Ninguna lección se enseña mejor que una en el trabajo, así que me reclutó para ayudarla con su trabajo de limpieza del lunes por la noche. El restaurante en el que trabajaba por las noches estaba cerrado los lunes, lo que le permitía realizar este trabajo de limpieza que se adaptaba perfectamente a su horario.
La barbería, que daba a la calle, era propiedad de un anciano del pueblo llamado John. La puerta en la pared trasera de su tienda conectaba con el salón de belleza, propiedad de su hija, Ginny. Supongo que su credo era que la familia que se corta unida permanece unida.
Mamá y yo llegamos poco después de las 5 en punto. La puerta de entrada al salón de belleza estaba al final de un estrecho paseo junto al edificio.
Nuestro trabajo consistía en limpiar completamente ambas tiendas hasta obtener la calidad de una sala de exposición. "Cuando hayamos terminado, un fotógrafo podría entrar y tomar una fotografía de una tienda perfecta", dijo. Señaló que sólo la perfección sería aceptable. Y ella pacientemente me enseñó cómo hacerlo.
Mi madre, alta, se encargaba de todos los trabajos encima del nivel del mostrador, trapeando las paredes y los techos de ambas tiendas y quitando el polvo de todas las lámparas. Con el Windex (sí, el otro líquido azul que todavía usamos hoy), se estiró hasta la parte superior de todos los espejos, en ambas tiendas.

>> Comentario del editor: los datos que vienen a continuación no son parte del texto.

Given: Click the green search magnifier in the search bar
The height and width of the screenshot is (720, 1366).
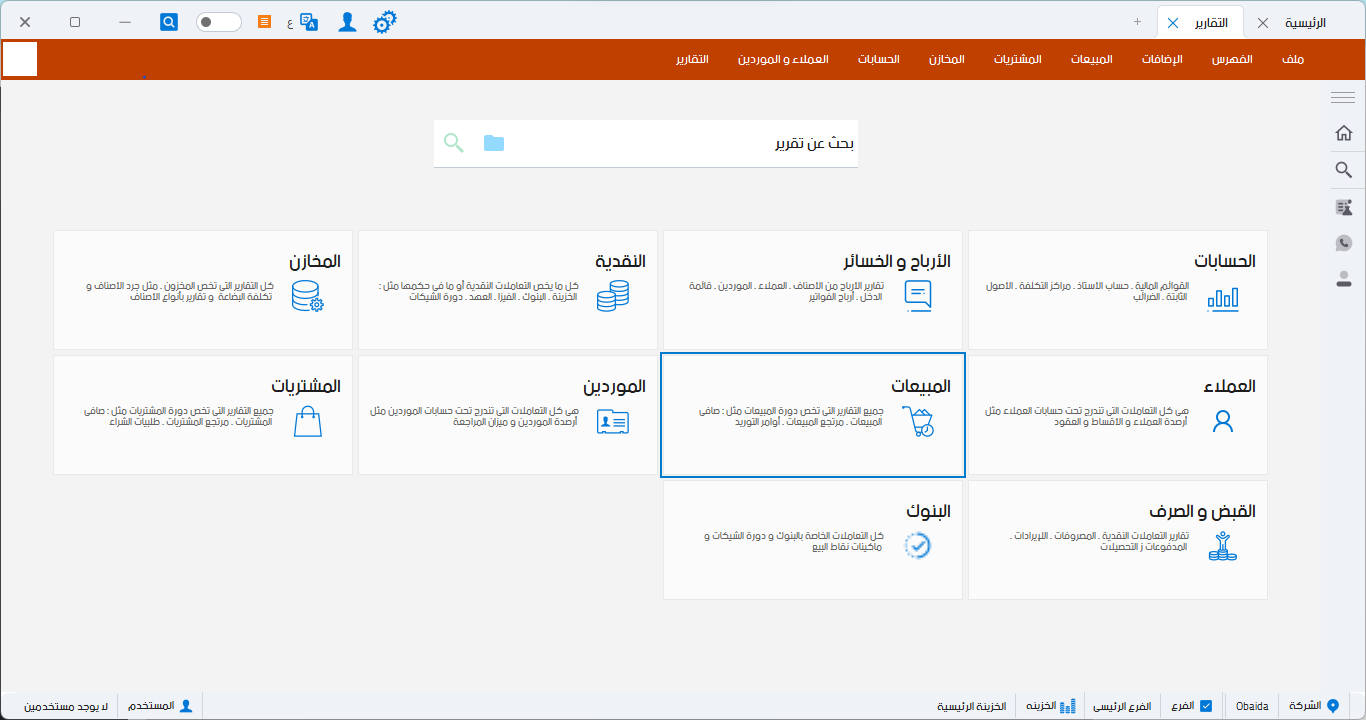Looking at the screenshot, I should [x=454, y=143].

Lavó y escurrió los grandes ventanales delanteros de la barbería por dentro y por fuera. Siguió las ventanas con un buen fregado en las puertas de entrada, ambos lados.
Limpié las tres estaciones de la esteticista (mostradores, botellas, fregaderos y sillas) mientras mamá hacía lo mismo en la barbería. Pero ella me entregó el frasco de Barbisol del barbero. "No dejes esto, hagas lo que hagas". Lo llevé como un jarrón de cristal.

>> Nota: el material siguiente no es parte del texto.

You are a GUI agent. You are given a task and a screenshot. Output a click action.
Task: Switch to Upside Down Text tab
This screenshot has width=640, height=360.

En el fregadero de la sala de suministros, lavé, limpié y volví a llenar los cuatro frascos con un galón de líquido azul. Después de pulir cuidadosamente las tapas cromadas, devolví cada frasco a su lugar. Limpié todos los peines y cepillos en cada estación, guardándolos junto a cada fregadero. Estaba muy orgullosa del brillo de cada uno de esos frascos de Barbisol. Perfección.
Si notaba que disminuía la velocidad, me recordaba: "Acelera el paso o extrañaremos a Lucy". I Love Lucy se transmitió a las nueve en punto y ella quería estar en casa, cambiada y con los pies en alto, lista para ver su programa favorito. Me permitían quedarme despierto media hora extra los lunes y compartir las palomitas de maíz que ella hacía cuando nos arrastrábamos a casa.

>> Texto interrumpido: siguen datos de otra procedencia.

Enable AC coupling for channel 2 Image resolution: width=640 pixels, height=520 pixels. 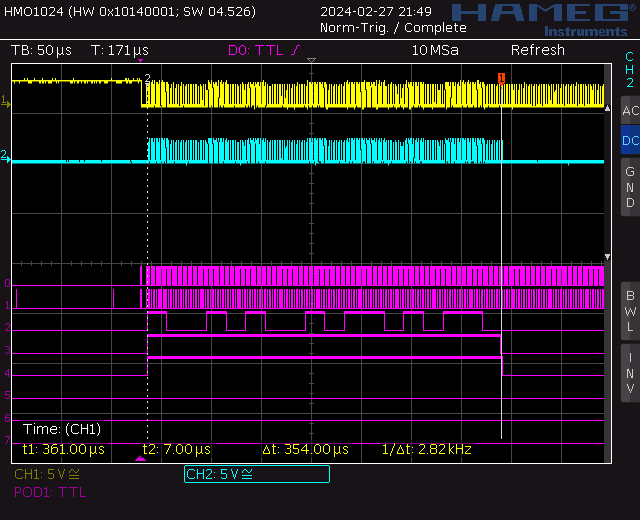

Mamá limpió los dos baños mientras yo limpiaba las secadoras, las sillas y la gran y aterradora máquina de ondas permanentes que parecía una máquina de tortura del espacio exterior. Me hizo limpiar los ceniceros de ambas tiendas para no caer en el hábito. “¿Recuerdas esas repugnantes colillas de cigarro en la barbería?”
Después de que cada superficie brillara, nuestras últimas tareas semanales fueron los pisos. Mamá, sobre manos y rodillas, comenzó en el frente de la barbería y se abrió camino a través de la puerta hacia el salón. Comencé en la parte trasera de suministros/comedor, el baño, y seguí avanzando. Lavamos el piso del salón uno al lado del otro, rodeando las sillas de camino a la puerta de salida. Una vez al mes repetimos el patrón una segunda vez mientras depilamos. Perfección.
Las escenas, almacenadas en mi cerebro de aquellas noches de fregado, todavía son provocadas por esos mismos frascos azules en la peluquería y la manicurista. Los recuerdos están llenos de trapeadores, esponjas y cepillos, y de arrancar los pelos rizados de la cera del piso antes de que se seque. Mientras trabajábamos, mamá me contó historias de su infancia y recuerdo muchas risas mientras completábamos su lista de verificación semanal.
Fueron tres primeros años de trabajo con un capataz alentador. En general, las lecciones se mantuvieron. Hoy en día, sería bueno volver a esa perfección brillante semanal. Abudito jodido. Aquellos días se han ido. Para siempre.